Last night we ate a take-out curry. In fact there were five of us having take-out at our house.

About two months ago I decided to start being more experimental with take out. I don’t mean eating it with my ass, or standing on my head, or in the middle of a four-lane dual-carriageway or anything like that. Before late November 2008, Chinese takeaway to me always = Sweet & Sour Chicken in Batter with Egg-fried Rice (i.e.: safe meal). Indian always = Chicken Tikka Masala with Pillau Rice (i.e.: safe meal). Then I suddenly decided to be more adventurous. Since then I have had a different and new meal each time. I have only once been disappointed. I’m still careful to pick only things I would actually eat. I wouldn’t order Crispy-fried cat’s anus in a goose-brain sauce, for instance (although I think that’s actually Korean anyway…) But I chose more adventurously.

Then… on Saturday night we went to the cinema to see Yes Man. While I don’t intend to emulate the character entirely, I did recognise some disturbing parallels with the character. In fact, I realised that my becoming more adventurous in ordering is still only the tip of the adventure iceberg. So last night I chose my meal by closing my eyes and pointing to a menu. It worked. Very nice meal (despite the fact it was called ‘Posh Spice’.)

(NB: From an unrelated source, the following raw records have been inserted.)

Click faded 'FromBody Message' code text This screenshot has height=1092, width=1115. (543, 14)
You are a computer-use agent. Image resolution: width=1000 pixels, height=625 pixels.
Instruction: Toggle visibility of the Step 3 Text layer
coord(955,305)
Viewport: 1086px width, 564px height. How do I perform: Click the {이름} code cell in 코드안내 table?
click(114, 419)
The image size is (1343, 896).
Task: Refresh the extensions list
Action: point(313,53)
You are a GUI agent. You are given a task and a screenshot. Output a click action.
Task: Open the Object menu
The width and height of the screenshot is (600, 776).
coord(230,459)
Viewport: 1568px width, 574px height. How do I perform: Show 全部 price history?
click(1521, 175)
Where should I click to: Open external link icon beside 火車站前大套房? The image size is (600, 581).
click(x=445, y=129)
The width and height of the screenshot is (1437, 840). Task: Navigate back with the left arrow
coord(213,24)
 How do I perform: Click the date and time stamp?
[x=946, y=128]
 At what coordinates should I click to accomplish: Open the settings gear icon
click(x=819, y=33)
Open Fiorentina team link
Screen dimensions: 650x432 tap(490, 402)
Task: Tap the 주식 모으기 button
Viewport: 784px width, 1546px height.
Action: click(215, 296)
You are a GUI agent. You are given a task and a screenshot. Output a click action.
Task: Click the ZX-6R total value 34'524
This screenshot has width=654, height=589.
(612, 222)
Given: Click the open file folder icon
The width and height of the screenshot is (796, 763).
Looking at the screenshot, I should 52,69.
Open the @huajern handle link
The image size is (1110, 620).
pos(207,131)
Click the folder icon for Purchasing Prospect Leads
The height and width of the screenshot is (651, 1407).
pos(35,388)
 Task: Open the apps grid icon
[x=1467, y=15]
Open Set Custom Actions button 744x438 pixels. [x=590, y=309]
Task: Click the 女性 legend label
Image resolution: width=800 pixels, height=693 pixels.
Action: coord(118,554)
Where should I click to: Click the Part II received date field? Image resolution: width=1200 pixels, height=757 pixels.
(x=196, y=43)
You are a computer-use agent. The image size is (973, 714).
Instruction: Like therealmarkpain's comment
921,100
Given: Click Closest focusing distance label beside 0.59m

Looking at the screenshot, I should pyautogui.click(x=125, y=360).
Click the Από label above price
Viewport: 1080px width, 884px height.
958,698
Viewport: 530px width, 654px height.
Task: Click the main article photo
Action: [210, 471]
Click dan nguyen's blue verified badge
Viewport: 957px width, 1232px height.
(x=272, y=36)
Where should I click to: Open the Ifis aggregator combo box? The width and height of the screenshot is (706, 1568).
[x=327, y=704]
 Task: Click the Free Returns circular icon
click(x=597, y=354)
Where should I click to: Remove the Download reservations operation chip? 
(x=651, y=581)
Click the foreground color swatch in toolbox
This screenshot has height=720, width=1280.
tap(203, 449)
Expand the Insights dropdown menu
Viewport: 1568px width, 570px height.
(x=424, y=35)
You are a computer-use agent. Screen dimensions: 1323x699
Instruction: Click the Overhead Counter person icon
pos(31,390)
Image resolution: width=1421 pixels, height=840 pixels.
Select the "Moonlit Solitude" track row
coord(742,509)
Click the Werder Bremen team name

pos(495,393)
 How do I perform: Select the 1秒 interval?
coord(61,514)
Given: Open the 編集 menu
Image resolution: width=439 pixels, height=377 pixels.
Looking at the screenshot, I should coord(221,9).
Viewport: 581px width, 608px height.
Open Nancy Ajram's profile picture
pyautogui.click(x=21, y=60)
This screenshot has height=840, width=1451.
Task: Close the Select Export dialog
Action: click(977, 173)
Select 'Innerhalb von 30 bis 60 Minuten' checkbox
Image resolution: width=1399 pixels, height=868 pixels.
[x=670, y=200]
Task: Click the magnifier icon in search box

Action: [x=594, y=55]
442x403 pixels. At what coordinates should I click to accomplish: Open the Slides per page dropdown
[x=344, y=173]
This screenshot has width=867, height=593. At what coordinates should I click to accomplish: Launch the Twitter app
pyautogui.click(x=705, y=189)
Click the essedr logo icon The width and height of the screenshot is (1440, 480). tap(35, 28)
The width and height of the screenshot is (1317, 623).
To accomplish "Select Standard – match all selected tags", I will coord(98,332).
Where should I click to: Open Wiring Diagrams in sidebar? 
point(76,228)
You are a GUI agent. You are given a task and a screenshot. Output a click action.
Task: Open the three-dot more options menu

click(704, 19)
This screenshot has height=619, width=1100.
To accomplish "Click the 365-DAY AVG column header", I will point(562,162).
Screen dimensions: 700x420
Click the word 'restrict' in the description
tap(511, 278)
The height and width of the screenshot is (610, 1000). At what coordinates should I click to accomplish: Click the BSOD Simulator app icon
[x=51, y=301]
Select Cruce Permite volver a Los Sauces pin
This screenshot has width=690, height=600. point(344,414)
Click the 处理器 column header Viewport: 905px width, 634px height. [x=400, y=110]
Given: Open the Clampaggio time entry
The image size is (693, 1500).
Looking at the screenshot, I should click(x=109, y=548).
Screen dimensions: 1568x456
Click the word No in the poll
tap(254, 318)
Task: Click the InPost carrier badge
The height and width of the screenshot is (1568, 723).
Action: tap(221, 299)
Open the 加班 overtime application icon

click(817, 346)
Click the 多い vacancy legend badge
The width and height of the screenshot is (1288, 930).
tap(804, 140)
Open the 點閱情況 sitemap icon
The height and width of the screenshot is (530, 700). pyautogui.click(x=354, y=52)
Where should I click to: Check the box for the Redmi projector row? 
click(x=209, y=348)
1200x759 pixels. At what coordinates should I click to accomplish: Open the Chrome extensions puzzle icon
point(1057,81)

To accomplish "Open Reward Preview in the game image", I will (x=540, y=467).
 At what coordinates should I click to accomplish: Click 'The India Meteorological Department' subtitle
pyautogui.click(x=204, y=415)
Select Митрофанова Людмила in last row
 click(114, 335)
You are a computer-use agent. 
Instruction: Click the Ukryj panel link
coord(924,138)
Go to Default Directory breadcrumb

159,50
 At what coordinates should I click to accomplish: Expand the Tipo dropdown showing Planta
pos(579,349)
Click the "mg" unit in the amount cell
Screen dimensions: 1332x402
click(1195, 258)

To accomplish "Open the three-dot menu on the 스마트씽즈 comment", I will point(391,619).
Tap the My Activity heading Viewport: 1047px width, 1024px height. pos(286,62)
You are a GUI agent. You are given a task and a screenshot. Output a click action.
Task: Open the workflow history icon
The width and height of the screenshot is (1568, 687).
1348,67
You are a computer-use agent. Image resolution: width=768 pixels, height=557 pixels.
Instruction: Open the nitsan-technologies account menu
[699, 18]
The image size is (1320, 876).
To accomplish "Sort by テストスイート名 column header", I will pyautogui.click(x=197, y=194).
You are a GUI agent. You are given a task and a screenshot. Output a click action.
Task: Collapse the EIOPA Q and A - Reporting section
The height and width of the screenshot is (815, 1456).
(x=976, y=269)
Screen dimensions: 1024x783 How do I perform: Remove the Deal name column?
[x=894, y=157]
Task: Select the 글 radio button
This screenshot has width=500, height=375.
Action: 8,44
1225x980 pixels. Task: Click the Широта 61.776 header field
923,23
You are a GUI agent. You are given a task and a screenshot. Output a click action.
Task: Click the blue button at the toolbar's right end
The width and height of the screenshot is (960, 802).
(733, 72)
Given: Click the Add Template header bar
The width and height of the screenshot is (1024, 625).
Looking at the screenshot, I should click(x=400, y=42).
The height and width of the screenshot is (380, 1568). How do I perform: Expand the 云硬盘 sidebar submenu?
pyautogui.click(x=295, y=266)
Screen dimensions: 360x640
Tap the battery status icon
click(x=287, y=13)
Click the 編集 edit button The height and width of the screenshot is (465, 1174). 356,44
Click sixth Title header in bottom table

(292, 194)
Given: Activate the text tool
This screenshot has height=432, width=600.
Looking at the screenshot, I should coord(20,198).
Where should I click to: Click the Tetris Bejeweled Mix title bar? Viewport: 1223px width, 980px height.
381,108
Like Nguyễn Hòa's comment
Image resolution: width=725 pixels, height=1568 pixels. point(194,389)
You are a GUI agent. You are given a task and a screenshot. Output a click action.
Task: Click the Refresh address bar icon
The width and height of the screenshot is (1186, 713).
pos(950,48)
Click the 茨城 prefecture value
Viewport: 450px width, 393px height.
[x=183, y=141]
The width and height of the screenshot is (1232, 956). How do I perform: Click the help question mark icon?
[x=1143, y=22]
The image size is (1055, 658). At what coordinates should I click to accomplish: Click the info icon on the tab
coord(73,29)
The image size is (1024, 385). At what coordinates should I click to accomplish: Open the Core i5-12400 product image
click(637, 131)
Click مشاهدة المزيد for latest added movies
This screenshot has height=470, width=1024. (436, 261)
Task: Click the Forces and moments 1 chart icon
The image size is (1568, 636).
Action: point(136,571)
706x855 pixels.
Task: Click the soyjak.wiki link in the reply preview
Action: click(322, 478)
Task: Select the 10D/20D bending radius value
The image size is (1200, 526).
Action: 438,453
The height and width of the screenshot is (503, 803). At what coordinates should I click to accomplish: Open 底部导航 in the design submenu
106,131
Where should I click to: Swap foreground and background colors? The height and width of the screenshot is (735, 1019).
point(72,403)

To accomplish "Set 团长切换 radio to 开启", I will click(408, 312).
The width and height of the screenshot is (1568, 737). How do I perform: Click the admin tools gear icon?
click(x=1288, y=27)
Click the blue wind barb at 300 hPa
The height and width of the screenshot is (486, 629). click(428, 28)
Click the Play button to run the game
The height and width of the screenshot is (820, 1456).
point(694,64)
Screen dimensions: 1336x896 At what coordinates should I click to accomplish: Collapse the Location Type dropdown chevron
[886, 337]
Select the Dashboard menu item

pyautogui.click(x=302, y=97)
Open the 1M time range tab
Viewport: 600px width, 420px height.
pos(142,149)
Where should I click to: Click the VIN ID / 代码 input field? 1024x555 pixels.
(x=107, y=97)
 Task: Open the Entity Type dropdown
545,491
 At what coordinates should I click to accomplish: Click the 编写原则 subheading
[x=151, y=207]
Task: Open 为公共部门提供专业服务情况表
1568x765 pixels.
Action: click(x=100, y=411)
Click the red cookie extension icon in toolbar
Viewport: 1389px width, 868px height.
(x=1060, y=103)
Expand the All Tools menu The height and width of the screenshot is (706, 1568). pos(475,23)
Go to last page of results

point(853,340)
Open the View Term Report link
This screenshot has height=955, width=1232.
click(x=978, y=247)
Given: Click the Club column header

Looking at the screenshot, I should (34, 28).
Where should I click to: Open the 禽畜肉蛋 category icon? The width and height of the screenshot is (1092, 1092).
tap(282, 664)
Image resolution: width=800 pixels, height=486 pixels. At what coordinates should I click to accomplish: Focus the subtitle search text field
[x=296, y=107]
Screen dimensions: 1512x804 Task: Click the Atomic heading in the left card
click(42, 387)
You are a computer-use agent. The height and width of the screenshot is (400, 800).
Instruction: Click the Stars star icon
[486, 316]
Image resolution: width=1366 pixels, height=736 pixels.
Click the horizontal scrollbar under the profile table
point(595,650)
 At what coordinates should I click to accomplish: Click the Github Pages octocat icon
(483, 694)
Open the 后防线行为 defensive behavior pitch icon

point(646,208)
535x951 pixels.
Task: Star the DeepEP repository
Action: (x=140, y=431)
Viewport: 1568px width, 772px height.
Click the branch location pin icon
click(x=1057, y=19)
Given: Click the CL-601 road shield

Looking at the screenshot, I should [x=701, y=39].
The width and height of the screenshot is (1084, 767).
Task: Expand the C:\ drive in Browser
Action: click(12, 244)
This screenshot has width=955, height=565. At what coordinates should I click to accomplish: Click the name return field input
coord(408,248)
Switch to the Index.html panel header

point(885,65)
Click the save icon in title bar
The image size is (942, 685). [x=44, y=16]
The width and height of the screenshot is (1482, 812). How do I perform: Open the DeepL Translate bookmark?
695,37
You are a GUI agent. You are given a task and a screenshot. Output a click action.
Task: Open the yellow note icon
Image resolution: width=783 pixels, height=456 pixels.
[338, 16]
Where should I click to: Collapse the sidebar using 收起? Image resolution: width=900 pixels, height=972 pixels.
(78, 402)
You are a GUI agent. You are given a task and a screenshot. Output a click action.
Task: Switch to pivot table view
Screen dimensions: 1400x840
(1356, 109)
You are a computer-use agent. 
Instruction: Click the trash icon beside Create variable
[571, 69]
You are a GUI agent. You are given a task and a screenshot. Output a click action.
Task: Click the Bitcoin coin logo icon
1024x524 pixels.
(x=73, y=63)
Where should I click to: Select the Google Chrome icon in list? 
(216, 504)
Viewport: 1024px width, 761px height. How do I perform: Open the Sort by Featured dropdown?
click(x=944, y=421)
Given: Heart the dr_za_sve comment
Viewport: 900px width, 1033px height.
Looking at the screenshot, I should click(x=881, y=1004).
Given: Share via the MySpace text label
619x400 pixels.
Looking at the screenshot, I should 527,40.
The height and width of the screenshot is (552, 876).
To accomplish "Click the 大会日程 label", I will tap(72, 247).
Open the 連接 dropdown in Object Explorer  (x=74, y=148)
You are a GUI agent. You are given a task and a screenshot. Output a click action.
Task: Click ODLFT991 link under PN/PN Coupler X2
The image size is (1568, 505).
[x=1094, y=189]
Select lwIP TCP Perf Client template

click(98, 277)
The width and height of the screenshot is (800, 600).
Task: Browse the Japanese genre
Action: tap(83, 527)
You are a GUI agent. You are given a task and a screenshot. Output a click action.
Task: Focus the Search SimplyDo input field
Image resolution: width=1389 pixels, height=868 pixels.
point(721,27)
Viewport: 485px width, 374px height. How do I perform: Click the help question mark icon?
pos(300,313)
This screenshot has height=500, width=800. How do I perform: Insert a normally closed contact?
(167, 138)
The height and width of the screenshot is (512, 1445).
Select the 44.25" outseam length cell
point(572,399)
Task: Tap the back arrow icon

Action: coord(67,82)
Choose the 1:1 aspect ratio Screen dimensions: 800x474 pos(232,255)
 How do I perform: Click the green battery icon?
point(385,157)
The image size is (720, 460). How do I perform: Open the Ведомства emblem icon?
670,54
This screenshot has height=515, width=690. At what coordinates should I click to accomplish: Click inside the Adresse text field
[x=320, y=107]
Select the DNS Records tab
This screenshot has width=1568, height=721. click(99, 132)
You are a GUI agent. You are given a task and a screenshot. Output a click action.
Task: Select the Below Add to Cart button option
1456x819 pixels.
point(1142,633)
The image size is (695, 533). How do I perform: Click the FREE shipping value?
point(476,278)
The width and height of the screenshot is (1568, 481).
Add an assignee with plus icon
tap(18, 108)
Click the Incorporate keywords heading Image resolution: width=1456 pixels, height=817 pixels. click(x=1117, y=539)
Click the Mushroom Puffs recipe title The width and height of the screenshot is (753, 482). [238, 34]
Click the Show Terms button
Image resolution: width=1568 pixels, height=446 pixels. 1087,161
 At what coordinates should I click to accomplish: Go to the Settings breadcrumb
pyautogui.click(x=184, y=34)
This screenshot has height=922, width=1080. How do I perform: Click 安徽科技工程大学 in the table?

The down-side of the take-out is that I ate all mine. Then, when drunken bum pal next to me fell asleep in a vaguely Carlsberg-scented haze, I helped his brother finish his Chinese off too. Now I usually feel full and slightly faint if I even ALMOST finish off my take-out meal. Last night I ate one and a half meals, plus about 4 poppadums. I felt fine.

Then… about half an hour later, it started to feel like a family of dwarves were mining away inside me, using JCBs. Things kept shifting with disturbing groaning noises that sounded like unsafe beams in a mineshaft.

Rumble.

Grumble.

Rrrroowwrghhharrghhhooar.

FART!!!!!!!!

(even the dogs moved away from me.)

Then the backlash. Heartburn like I’d eaten a bottle of Ammonium chloride. My instant reaction: 2 glasses of milk to settle the acid.

The resulting reaction could probably have been felt in Minsk. The rumbling of the unsafe mine-shaft began once more.

Rumble, grumble, Roowwwwrrragh!

I moved away from the dogs, who were still glaring at me with accusation in their eyes.

So. I figured. Dehydration from spicy meals and several beers. I would need to sleep shortly. But before hand, I would have 3 (yes 3!) glasses of weak juice to replace lost vitamins and rehydrate.

So now, I have eaten one and a half meals, with side dish, drunk two glasses of milk and three of juice (not to mention the several beers before all this began.)

Now we go to bed.

I carry the oil-filled radiator up the stairs two steps at a time, accompanied by noises that would have the staff of an oil-rig running for the lifeboats. These noises are not coming from the radiator. They are coming from me.

I clean my teeth, wash my hands, FART and hermetically seal the bathroom.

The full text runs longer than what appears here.